### Tasks to carry out
• A. Return the passage of the DCC forum thread starting at "One more time..." and ending at "using the decoder.".
• B. Answer these questions from the DCC forum thread:
(i) Which two hobbies does the first post compare this one to on cost?
(ii) According to MichaelE, the NCE Powercab will provide power for what?
(iii) What locomotive did Lee Willis buy?
• C. Condense the paragraph of the DCC forum thread that begins "+1 for the NCE starter set." into a bulleted list that keeps its main facts.

### Text to read
* start *

I understand the desire to be easy on the pocket book, but unfortunately, like golf and skiing, this isn't a cheap hobby. Make a wish list and buy better stuff as you can afford it. This will serve you better in the log run than buying cheap stuff.


----------



## MichaelE (Mar 7, 2018)

One more time...



MichaelE said:


> *NCE Powercab will provide power for decoder-equipped turnout machines.* In fact, it must or you would not be able to control them using the decoder.


----------



## SPfan4ever (Mar 25, 2019)

Lee Willis said:


> I just recently decided to add an On30 loop (uses HO track) to my 1:48 O-Gauge layout, and bought a DCC Bachmann Spectrum 4-6-0 On30 loco and an NCE DCC "complete Starter Set."
> 
> I was hoping there would be no technical glitches" and there were not. I was very easy. Just plugged it all together and the controller worked on the train the moment I fired it up. All I would recommend is, buy a DCC read train from Bachmann.
> 
> I am impressed with DCC so far. Works well, and simple enough to use. I think it gets complicated if you want to run more than one train at a time, but that wont be my problem, so . . . Good luck to you and your son.


+1 for the NCE starter set. I had a DCC ready loco, put all the plugs in the correct places and I had control. I think what this posted wanted to say is " buy a DCC *ready* train from Bachman".. EDIT: JUST READ over the thread again and I guess the term I should use is " buy a DCC equipped engine to get the basic control with the NCE. Buy a DCC equipped engine with sound for the most fun. Not sure of some definition DCC ready, but I would go one more and get one favorite engine with DCC and SOUND. I finally got one and it is a whole new ballgame of fun with the lights, horn, bell and more I have not explored. any kids will probably wear out the horn button having fun. Good Luck - yes expensive start, but you do need the quality equipment as you go.

* end *

### Data provided
* start *

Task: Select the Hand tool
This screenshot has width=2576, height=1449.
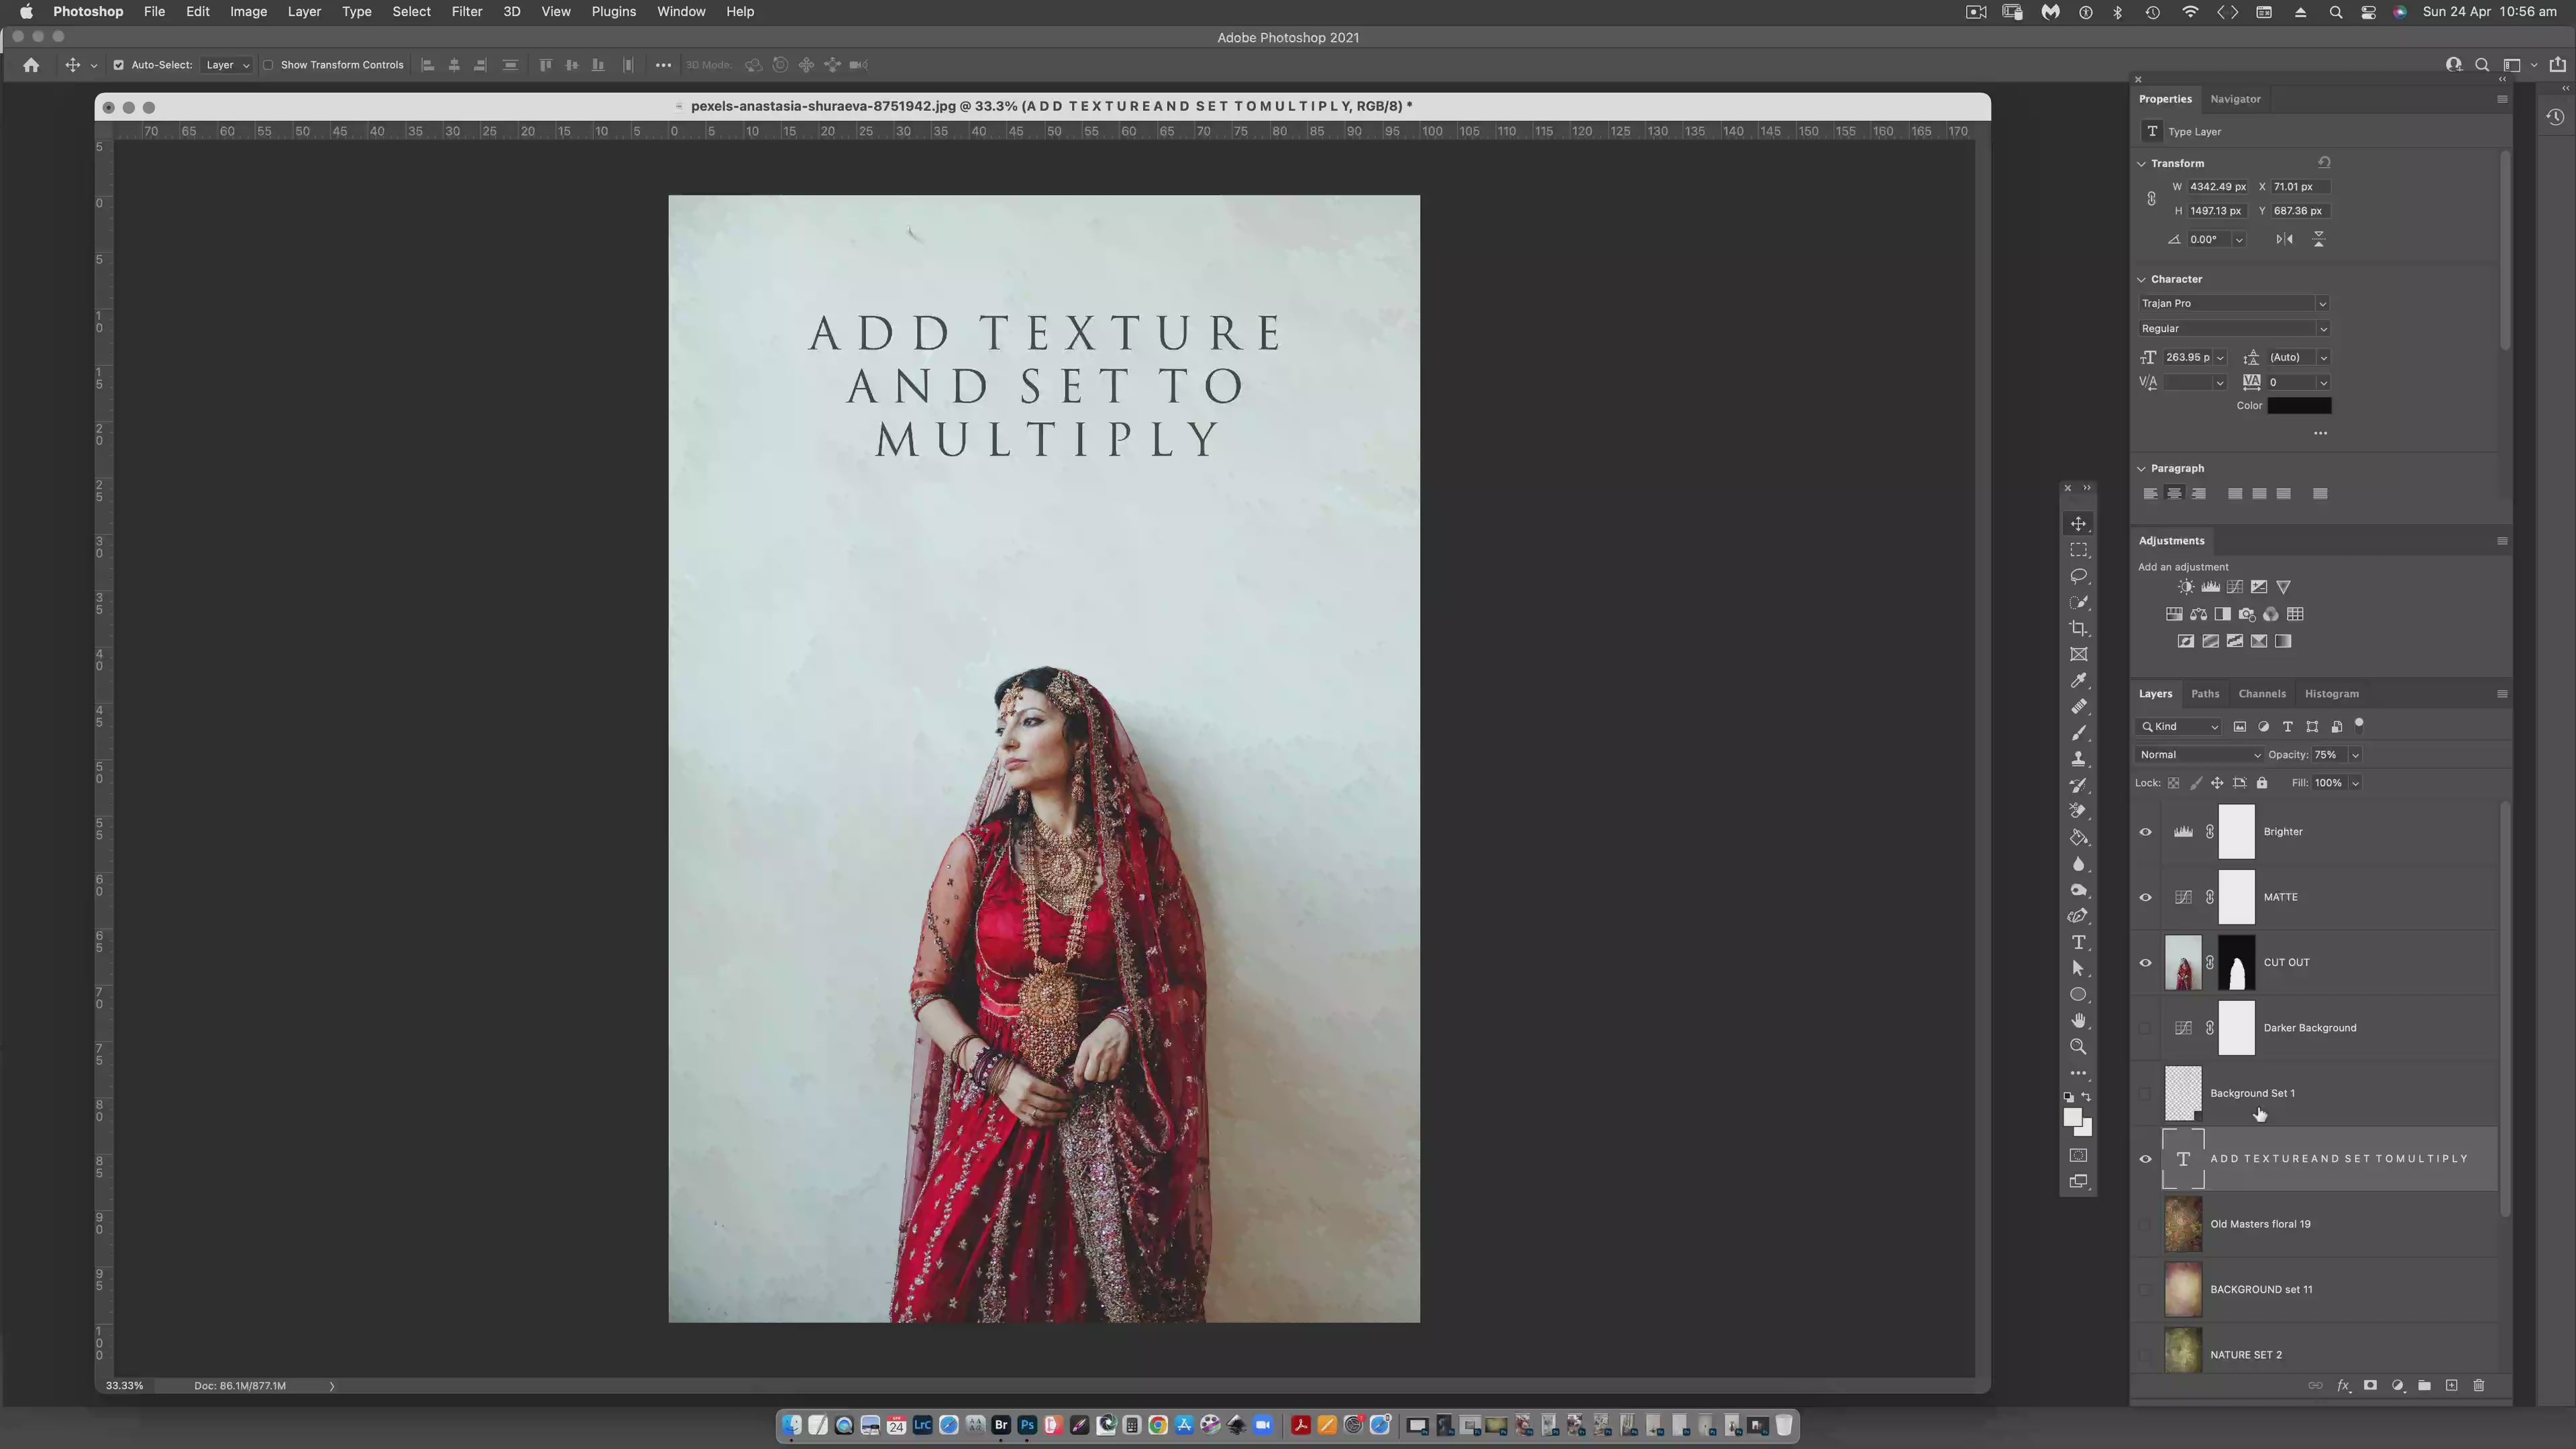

* end *

### Answers by task
• A.
One more time...



MichaelE said:


> *NCE Powercab will provide power for decoder-equipped turnout machines.* In fact, it must or you would not be able to control them using the decoder.

• B.
(i) Golf and skiing.
(ii) Decoder-equipped turnout machines.
(iii) A DCC Bachmann Spectrum 4-6-0 On30 loco.

• C.
- Endorses the NCE starter set: with a DCC ready loco and all plugs in the correct places, the poster had control.
- Suggests the earlier post meant "buy a DCC *ready* train from Bachman," then revises that to buying a DCC equipped engine for basic control with the NCE.
- Is unsure of some definition of DCC ready.
- Recommends a DCC equipped engine with sound for the most fun, and getting one favorite engine with DCC and sound.
- Finally got one, and the lights, horn and bell made it a whole new ballgame of fun, with more features still unexplored.
- Expects kids will probably wear out the horn button.
- Notes it is an expensive start, but quality equipment is needed as you go.